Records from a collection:
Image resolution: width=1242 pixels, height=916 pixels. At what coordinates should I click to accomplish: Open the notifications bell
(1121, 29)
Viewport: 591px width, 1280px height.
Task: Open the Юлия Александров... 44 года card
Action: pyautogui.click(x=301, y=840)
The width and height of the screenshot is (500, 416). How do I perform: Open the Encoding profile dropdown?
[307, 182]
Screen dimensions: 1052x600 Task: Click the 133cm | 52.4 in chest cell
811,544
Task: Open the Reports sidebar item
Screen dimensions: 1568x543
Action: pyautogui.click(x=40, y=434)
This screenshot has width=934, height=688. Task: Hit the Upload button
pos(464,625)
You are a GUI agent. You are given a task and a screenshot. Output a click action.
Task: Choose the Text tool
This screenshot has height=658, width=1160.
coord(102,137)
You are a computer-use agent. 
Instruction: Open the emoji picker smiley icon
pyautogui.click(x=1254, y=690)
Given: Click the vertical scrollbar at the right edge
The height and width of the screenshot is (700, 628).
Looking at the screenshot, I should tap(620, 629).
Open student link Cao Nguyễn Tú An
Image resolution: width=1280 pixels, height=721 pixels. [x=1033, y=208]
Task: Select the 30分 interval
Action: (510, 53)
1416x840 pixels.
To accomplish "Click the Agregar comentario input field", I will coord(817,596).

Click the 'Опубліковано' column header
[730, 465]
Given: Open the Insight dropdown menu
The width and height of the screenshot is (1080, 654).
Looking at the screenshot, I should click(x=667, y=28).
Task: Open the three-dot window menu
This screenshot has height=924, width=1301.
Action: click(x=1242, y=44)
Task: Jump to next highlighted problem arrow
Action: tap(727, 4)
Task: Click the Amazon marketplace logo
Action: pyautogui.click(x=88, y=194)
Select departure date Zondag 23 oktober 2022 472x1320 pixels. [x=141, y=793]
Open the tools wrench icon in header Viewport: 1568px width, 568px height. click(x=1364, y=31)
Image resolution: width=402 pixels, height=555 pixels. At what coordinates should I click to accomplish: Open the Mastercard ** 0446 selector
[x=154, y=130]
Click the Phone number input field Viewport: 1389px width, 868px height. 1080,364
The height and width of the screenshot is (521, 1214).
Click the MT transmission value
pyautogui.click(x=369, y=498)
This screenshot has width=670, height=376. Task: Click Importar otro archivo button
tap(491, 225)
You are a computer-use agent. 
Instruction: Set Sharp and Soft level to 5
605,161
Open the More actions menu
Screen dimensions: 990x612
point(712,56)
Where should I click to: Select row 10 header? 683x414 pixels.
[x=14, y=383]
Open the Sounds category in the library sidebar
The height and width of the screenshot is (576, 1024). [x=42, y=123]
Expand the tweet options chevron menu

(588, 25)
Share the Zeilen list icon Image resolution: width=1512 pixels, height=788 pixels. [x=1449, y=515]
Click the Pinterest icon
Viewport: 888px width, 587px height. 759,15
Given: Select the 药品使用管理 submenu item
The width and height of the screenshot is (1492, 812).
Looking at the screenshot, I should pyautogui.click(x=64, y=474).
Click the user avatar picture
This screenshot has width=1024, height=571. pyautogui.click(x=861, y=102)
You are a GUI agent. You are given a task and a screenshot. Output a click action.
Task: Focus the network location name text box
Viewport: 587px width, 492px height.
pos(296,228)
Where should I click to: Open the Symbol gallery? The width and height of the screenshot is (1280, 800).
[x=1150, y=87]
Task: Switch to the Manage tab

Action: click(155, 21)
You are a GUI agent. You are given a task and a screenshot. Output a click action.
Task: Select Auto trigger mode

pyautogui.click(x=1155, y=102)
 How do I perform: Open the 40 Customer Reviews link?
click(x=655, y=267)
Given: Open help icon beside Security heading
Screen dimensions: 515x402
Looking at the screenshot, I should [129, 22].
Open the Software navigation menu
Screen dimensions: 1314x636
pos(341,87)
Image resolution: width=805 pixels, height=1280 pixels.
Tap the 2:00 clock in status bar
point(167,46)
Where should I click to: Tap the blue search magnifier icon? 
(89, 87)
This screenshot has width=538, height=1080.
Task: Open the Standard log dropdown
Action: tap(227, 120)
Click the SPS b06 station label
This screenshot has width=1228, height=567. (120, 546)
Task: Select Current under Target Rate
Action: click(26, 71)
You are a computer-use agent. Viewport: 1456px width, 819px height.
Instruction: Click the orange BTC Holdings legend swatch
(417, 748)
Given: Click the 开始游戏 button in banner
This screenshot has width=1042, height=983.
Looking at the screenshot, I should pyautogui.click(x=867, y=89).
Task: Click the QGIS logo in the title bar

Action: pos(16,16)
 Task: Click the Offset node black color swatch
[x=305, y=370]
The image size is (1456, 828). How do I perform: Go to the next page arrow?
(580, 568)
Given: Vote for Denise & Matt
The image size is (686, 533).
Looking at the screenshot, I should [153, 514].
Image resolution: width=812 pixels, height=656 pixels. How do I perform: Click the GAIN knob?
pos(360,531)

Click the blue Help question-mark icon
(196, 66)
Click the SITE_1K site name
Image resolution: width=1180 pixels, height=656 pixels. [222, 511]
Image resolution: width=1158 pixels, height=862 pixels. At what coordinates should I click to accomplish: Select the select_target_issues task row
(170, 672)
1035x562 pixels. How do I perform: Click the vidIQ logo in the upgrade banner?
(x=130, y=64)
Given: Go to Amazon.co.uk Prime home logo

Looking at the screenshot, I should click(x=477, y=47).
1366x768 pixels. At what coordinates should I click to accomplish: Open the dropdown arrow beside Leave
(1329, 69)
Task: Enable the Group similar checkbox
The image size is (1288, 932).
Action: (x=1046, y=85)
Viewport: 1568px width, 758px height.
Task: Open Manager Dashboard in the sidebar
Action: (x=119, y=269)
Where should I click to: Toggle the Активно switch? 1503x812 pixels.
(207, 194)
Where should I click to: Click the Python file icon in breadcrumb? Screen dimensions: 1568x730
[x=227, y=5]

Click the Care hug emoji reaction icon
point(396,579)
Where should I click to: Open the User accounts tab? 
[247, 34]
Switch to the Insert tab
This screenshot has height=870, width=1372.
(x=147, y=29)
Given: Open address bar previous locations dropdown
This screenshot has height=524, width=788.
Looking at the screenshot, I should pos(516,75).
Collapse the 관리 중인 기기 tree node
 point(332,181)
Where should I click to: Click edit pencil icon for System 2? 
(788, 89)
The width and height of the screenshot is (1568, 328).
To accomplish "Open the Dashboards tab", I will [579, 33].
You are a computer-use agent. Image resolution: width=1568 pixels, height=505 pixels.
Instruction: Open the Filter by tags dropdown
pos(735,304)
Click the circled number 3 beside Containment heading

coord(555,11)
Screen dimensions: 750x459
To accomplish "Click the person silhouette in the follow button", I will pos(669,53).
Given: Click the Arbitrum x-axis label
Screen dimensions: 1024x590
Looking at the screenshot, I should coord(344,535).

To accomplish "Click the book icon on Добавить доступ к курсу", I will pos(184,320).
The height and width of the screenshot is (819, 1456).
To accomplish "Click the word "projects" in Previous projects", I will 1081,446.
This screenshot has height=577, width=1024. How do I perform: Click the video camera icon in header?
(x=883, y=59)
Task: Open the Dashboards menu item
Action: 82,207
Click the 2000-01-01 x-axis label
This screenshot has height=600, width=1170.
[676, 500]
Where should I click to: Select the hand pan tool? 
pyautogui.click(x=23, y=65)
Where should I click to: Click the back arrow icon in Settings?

## Given request:
Lay out the part that opens with the line containing "Given: Select the 药品使用管理 submenu item" and closes with the line containing "click(x=655, y=267)" as a JSON list of strings, one per line, skipping blank lines.

## Result of this exercise:
[
  "Given: Select the 药品使用管理 submenu item",
  "The width and height of the screenshot is (1492, 812).",
  "Looking at the screenshot, I should pyautogui.click(x=64, y=474).",
  "Click the user avatar picture",
  "This screenshot has width=1024, height=571. pyautogui.click(x=861, y=102)",
  "You are a GUI agent. You are given a task and a screenshot. Output a click action.",
  "Task: Focus the network location name text box",
  "Viewport: 587px width, 492px height.",
  "pos(296,228)",
  "Where should I click to: Open the Symbol gallery? The width and height of the screenshot is (1280, 800).",
  "[x=1150, y=87]",
  "Task: Switch to the Manage tab",
  "Action: click(155, 21)",
  "You are a GUI agent. You are given a task and a screenshot. Output a click action.",
  "Task: Select Auto trigger mode",
  "pyautogui.click(x=1155, y=102)",
  " How do I perform: Open the 40 Customer Reviews link?",
  "click(x=655, y=267)"
]